Bucket wheel reclaimer

Fig. 12
figure 12

The deformation cloud map of the boom

Fig. 13
figure 13

The cross-section of an I-beam

Fig. 14
figure 14

Comparison of different MFS and single-fidelity models for the engineering problem

5 Conclusions

A multi-fidelity surrogate model based on moving least squares, called MFS-MLS, was developed in this paper. In the proposed method, the MLS is used to combine the LF model and the discrepancy function to represent the HF responses. Unlike global MFS models, the coefficients of the MFS-MLS model at each prediction site are calculated using the weighted HF samples within the influence domain. Moreover, the size of the influence domain is determined adaptively by a new strategy. The MFS-MLS model was compared with three benchmark MFS models (i.e., MFS-RBF, CoRBF, and LR-MFS) and three popular single-fidelity surrogate models (RBF, PRS, and MLS) in terms of the prediction accuracy through multiple numerical test functions and an engineering problem. The results show that the MFS-MLS model exhibited competitive performance in both the numerical cases and the practical case. In addition, the effects of key factors (i.e., the correlation of HF and LF samples, the cost ratio of HF to LF samples, and the combination of HF and LF samples) on the performance of the MFS-MLS were investigated using two test functions. The results show that the prediction accuracy of the MFS-MLS model is less sensitive to the correlation of HF and LF samples compared with the other MFS models, which is caused by the fact that, for the MFS-MLS model, the HF samples far away from the evaluation point have less or even no influence on the prediction. The performance of the MFS-MLS model, however, is still getting better as the correlation increases as long as the LF model is accurate. It is also found that under the same total computational budget, the performance of the MFS-MLS model will become better with the increase of the cost ratio. Moreover, it is suggested that 60–80% of the total budget should be allocated to HF samples and this percentage can be increased if the cost ratio is large.

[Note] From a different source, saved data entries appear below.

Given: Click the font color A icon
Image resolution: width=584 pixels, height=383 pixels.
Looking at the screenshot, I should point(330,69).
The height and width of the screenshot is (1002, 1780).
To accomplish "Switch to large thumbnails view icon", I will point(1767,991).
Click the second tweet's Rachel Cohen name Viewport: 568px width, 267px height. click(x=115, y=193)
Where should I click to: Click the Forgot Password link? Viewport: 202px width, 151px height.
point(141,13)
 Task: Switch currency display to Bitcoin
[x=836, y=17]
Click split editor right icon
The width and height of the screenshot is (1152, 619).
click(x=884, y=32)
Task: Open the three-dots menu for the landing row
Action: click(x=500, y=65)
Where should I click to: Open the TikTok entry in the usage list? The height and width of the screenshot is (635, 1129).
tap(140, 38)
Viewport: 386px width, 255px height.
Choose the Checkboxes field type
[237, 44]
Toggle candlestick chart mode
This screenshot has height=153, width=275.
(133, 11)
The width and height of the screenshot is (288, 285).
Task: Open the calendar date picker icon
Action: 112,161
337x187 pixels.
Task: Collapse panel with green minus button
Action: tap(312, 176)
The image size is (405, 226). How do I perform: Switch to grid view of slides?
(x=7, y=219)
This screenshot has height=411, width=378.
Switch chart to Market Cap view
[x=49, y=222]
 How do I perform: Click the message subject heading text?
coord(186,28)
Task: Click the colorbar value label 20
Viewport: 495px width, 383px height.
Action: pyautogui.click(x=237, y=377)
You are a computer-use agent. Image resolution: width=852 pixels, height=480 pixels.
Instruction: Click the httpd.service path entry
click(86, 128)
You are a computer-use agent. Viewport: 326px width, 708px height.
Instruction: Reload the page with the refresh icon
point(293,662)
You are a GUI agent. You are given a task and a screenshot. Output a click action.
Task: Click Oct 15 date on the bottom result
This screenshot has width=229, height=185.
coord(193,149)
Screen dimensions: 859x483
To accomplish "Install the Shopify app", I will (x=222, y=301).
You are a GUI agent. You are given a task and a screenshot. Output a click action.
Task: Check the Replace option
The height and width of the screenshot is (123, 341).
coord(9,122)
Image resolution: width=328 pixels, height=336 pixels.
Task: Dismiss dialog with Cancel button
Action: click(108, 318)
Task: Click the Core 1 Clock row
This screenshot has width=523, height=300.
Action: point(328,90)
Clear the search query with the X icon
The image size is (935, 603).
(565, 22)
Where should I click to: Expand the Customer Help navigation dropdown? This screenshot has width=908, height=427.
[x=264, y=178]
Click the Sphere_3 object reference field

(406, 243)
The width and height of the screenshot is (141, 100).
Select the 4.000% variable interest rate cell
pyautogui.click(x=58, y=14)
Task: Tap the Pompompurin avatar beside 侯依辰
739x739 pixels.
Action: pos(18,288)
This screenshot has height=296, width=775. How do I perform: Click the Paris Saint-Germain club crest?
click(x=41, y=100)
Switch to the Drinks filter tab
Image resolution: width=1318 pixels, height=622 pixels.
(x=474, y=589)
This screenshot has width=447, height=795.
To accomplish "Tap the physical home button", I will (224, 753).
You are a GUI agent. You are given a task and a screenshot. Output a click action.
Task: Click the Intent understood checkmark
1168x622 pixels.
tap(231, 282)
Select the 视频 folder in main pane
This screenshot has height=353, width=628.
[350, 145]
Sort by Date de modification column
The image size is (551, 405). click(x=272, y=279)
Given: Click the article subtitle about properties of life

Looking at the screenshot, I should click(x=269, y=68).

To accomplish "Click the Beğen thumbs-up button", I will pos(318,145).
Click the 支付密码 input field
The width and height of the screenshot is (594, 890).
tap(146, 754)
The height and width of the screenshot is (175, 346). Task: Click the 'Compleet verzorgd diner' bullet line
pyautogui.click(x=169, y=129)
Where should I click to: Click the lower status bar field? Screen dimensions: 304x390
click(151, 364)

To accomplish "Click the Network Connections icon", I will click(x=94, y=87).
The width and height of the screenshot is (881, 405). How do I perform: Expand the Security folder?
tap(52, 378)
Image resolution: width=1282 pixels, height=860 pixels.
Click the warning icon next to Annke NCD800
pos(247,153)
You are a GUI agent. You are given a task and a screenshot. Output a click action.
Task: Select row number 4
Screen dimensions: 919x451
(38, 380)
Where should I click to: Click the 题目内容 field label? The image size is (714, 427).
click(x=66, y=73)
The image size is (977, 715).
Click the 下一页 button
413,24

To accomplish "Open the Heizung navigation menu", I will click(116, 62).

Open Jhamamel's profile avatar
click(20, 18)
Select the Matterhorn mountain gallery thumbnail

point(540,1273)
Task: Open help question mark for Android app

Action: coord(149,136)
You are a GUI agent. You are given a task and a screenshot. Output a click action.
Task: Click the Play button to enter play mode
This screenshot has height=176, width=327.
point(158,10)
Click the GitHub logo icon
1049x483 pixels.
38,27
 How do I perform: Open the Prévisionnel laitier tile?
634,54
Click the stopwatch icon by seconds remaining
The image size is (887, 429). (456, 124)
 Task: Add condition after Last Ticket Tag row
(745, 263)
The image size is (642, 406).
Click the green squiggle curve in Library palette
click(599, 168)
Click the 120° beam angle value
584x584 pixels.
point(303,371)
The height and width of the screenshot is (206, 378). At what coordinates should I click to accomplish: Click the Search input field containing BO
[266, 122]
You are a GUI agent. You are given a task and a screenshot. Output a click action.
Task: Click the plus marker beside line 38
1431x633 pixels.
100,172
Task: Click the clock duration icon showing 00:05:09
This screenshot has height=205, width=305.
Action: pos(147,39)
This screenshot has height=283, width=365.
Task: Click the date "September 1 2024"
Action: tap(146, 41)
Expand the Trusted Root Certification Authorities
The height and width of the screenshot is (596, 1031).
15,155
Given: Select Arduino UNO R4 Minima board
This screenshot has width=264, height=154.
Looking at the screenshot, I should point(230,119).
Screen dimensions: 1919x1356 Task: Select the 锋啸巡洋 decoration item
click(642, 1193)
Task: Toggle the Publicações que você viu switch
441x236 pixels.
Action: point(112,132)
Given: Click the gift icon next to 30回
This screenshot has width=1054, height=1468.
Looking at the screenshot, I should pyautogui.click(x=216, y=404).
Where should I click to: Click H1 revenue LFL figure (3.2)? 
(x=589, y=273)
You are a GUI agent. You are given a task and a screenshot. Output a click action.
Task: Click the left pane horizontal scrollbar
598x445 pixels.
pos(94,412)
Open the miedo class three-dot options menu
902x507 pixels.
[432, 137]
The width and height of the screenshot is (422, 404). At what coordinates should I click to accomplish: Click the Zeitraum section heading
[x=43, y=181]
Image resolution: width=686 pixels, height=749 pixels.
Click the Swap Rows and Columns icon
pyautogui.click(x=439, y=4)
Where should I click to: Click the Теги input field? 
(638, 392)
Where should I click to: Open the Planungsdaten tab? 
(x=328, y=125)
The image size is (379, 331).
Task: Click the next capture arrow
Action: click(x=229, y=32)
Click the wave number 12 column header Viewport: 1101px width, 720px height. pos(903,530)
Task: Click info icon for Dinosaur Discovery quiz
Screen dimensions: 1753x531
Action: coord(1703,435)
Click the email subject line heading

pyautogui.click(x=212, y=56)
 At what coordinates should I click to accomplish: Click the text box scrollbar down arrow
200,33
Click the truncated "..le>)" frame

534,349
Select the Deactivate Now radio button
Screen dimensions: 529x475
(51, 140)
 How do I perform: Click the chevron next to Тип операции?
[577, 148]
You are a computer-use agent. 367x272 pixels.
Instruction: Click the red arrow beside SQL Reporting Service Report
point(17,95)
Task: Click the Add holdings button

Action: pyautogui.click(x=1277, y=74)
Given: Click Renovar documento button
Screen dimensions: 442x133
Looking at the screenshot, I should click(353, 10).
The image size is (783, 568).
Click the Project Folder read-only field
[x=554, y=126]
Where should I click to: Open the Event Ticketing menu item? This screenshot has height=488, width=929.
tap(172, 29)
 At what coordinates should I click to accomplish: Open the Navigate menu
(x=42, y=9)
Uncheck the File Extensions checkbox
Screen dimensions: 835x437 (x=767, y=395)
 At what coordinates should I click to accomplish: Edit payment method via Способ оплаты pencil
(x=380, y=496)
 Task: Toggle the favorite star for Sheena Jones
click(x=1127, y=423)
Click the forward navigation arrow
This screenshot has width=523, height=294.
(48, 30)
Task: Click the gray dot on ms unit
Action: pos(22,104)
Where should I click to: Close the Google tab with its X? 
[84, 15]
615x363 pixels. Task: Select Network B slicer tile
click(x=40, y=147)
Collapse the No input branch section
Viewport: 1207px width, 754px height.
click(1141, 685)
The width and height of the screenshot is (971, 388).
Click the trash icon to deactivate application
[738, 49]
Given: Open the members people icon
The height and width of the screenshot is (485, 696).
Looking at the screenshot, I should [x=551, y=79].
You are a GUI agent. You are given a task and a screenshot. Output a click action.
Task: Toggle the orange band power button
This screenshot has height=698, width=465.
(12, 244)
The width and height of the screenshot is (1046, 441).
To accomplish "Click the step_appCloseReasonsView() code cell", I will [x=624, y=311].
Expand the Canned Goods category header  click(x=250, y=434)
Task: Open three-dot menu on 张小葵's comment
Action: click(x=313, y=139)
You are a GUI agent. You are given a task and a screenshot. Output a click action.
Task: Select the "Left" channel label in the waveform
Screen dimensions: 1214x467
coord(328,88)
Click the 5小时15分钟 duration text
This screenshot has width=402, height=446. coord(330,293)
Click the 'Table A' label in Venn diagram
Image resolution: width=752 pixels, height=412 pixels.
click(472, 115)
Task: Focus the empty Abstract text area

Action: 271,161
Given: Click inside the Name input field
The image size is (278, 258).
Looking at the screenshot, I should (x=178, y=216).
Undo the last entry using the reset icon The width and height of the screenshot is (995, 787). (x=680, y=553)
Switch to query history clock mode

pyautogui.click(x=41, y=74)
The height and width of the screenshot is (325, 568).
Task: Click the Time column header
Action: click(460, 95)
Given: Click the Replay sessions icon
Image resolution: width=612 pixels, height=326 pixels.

It is worth noting that the MFS-MLS, like other MFS models, cannot be mathematically proved to be a universal approximator. Therefore, the prior information of the engineering problems, such as the dimensionality of the problem and the total computational budget, is encouraged to be considered before applying the MFS-MLS model. When the MFS-MLS model solves high-dimensional problems, the influence domain tends to be so large that all the HF samples are included in it if the quadratic monomials with cross terms are employed. This implies that it needs more and more samples for high-dimensional problems, otherwise the proposed strategy will turn the MFS-MLS model from local to global, which will incur a decline in the performance. In the future, we will focus on strategies to identify the influence domain to locally correct the surrogate with further less HF samples for high-dimensional problems.